The context is that I had a request to add a feature to a Nodejs app that I wrote a couple of years ago. The purpose of the app is to grab a bunch of files off of an SFTP server and make files out of them. The purpose of this post is to provide a google friendly summary so nobody has to spend as much time on this as I did.

So, I fired up the app on my development machine. It looked ok at first but then it just stopped processing. Further investigation told me that the downloaded files got to disk and that the problem was that the ‘close’ event was never firing.

Inspiration strikes and I realize that the app was written for an older version of Nodejs. More experimentation revealed that the app runs correctly on versions up to 9.11.2 but at 10.0.0, it fails. For google, I restate: upgrade nodejs to version ten causes readable stream to never fire ‘close’ (or ‘end’ or any other) event.

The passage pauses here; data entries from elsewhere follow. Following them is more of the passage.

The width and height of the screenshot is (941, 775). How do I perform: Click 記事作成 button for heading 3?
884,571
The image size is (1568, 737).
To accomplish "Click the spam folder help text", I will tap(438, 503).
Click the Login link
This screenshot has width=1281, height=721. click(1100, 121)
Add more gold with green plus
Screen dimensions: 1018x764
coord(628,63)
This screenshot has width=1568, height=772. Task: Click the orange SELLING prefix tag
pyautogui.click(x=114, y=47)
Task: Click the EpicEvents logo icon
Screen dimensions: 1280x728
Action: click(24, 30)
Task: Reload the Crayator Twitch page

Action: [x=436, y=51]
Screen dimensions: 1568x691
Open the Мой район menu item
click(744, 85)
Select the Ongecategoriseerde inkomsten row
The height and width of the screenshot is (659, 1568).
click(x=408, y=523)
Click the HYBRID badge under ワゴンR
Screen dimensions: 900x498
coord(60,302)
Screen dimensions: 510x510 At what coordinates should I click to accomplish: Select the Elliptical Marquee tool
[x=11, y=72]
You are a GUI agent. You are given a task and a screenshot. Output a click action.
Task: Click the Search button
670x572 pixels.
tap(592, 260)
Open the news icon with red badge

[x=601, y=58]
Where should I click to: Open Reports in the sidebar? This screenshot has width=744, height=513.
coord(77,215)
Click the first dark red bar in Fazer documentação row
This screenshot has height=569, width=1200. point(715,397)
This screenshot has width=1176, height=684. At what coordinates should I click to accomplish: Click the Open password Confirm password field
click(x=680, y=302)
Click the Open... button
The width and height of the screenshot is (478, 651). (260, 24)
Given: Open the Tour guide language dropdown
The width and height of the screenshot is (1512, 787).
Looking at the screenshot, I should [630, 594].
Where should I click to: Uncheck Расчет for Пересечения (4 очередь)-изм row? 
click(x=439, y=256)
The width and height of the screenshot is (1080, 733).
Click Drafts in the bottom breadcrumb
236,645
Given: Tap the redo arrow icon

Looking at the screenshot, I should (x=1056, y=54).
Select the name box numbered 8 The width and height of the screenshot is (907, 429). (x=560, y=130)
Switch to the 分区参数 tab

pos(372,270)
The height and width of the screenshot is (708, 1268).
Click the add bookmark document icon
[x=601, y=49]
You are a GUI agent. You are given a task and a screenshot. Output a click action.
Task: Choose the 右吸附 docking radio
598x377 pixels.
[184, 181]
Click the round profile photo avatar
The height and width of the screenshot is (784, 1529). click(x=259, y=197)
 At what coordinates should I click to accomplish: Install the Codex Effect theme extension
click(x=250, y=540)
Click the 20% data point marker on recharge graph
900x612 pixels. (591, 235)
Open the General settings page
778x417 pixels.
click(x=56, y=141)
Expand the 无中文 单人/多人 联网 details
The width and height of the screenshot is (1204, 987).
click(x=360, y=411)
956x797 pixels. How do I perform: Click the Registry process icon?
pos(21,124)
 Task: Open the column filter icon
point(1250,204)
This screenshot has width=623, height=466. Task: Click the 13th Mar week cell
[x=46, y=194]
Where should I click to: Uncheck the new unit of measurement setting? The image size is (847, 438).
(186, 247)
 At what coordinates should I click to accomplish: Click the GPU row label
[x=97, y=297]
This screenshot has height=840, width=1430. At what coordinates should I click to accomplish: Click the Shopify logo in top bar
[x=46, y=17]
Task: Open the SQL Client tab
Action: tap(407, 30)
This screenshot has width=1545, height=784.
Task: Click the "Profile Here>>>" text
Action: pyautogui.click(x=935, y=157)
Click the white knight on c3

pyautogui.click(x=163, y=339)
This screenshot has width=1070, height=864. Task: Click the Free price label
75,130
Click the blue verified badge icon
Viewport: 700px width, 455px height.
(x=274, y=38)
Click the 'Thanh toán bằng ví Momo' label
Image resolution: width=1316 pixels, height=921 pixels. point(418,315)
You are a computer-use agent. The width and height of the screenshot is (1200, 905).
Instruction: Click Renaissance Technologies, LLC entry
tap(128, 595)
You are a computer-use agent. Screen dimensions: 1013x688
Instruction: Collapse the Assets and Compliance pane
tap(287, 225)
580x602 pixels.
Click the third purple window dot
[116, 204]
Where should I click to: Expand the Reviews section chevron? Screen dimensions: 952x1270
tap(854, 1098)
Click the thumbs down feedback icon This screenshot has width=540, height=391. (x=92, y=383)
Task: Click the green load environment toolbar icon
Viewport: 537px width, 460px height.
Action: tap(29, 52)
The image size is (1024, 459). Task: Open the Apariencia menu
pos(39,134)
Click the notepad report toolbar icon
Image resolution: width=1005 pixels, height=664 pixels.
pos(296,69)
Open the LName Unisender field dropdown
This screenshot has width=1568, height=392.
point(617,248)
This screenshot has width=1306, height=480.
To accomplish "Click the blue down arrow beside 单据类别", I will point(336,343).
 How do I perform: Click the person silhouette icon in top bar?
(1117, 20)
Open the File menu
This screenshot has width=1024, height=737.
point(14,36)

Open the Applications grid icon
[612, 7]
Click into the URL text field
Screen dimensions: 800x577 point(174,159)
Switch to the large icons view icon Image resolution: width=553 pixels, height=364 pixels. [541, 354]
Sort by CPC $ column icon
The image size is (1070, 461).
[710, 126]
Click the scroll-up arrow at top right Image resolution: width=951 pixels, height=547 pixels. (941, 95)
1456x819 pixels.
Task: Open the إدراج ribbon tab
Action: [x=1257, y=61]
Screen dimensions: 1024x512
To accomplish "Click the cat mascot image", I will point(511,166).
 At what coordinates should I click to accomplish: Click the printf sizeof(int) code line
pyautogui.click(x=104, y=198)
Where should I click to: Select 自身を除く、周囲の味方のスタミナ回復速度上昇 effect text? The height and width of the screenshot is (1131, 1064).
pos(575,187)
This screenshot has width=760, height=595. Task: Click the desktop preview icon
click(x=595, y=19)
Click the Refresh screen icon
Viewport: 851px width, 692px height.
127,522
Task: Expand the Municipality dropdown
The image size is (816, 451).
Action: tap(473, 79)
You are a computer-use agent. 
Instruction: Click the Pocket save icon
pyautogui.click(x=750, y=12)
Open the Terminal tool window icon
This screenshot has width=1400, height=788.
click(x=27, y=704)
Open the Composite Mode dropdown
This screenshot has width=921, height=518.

After a full day and a half of research and experimentation, I learned that, starting in nodejs 10, readable streams default to ‘pause’ mode. Previously, they were in ‘flowing’ mode. In ‘pause’, the stream waits for the consumer to take data before it does anything else.

Well, sort of. It does provide the data, somehow. After all, my zip files were created and did work correctly.

In any case, I found a clue someplace that there had been a change to the default for streams. I found another clue that talked about the ‘paused’ behavior. Eventually I found a comment on stackoverflow (here) that mentioned read();

So, here’s the code:

sftpControls.sftpConnection
    .get(remoteDirectoryPath + name, false, null)
    .then(zipSourceStream => {
        const filePath = `${zipFileDirPath}/${name}`;
        zipSourceStream
            .pipe(qtools.fs.createWriteStream(filePath, { encoding: null }))
            .on('close', () => {
                zipSourceStream.destroy();
                next('', name);
            });
        zipSourceStream.read(); //tell the stream to be ‘flowing’
    })


That is the entire change. Add one read() and the stream becomes ‘flowing’ and emits a close event when it’s done.



A small warning. I tried to chain the .read() along with the pipe() and on() methods. That failed. The read() method does not return the source object. You will get an error, “no read().pipe()”. Reverse it and get “no pipe().read()”. You have to run it like it’s shown, directly off of the original stream object.

If anyone reading this actually understands why this is happening or how it works, I am sure future programmers will be grateful to read the comments. I know I will.